CombineGVCF & Joint GT - Information reduction?
I used HC on many individuals and have two groups.
Lets call them A and B.
A has 4 sets of CombinedGVCFs (~400 individuals).
B has 1 set of CombinedGVCFs (~100 individuals).
I have JointGT of all A and of all B.
A gives 507248 variants
B gives 1030483 variants
Combining these with CombineVariants gives
When doing JointGT on A and B together,
I get 1196703 variants (11270 less than combined)
Looking at the disconcordance give these numbers:
Present in Combined, but not in Joint:
7335 variants with QualityScore Mean 71, Median 34
Present in Joint, but not in Combined:
978 variants with QualityScore Mean 641, Median 38
I am wondering: Why does that happen?
I was assuming, that when using CombineVariants, I don't loose information.

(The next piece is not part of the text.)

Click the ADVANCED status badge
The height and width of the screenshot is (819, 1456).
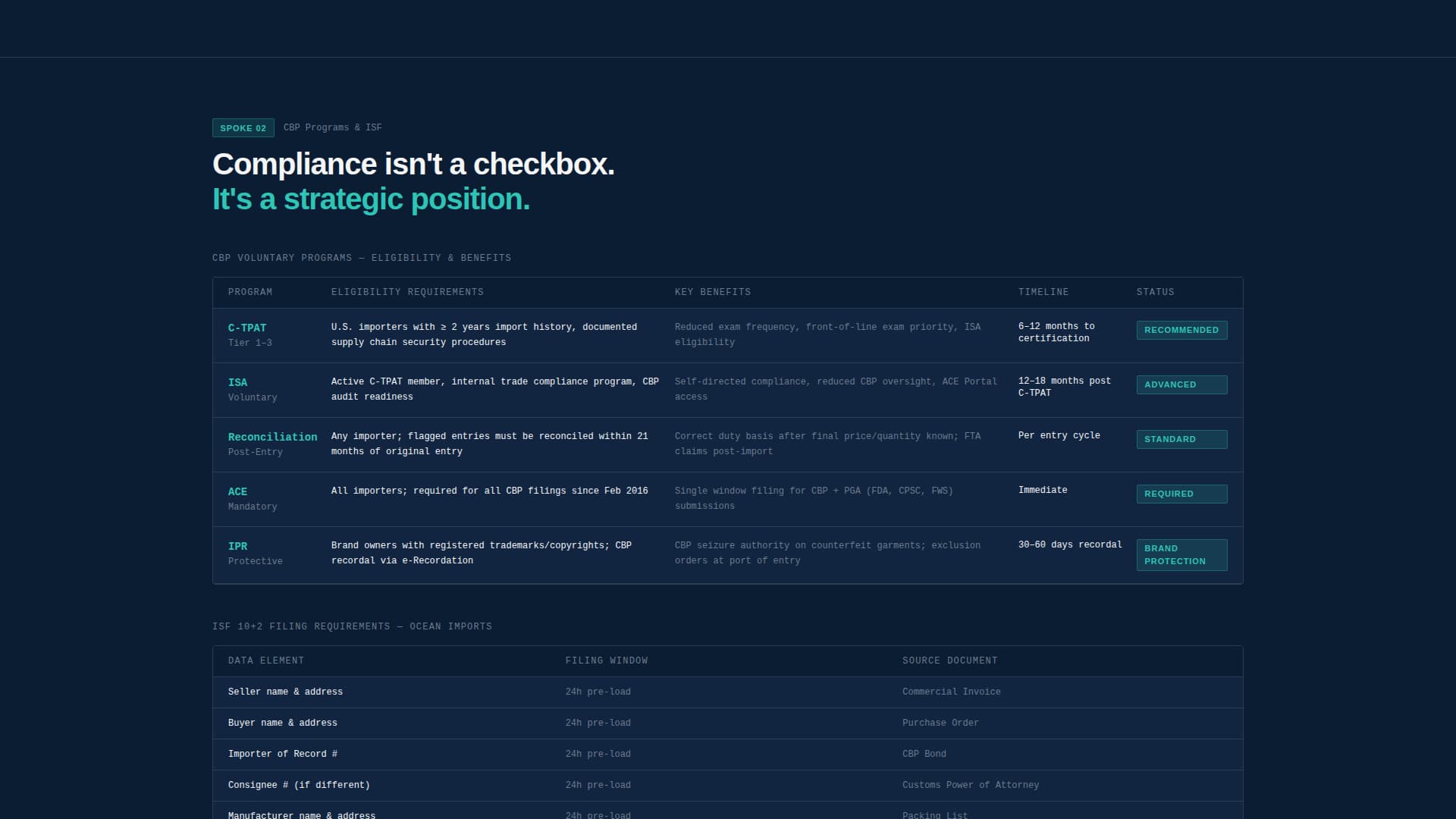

And when JointGenotyping, I should actually get equal or more variants than when calling every individual on its own (based on a comment of @Geraldine_VdAuwera in this forum), because the other individuals context helps to call 'complicated to call' variants.
Are these assumptions correct?
And if yes, why do I get these results?
If someone checked the numbers:
The concordance variants don't add up to the difference of the sets:
7335 + 978 = 11270 - 2957
What are these 2957 variants???
The disconcordances from both sides (switching -V and -disc) should add up to the difference of two sets, right?
And the two concordances (from both sides, switching -V and -conc) should be the same.
A ∩ B + A \ B + B \ A = A ∪ B
A \ B + B \ A = A ∪ B - A ∩ B
Apart from that: based on the Quality scores and the circumstances: Could one consider the disconcordance variants as very likely to be FP?
Thanks for clearing things up!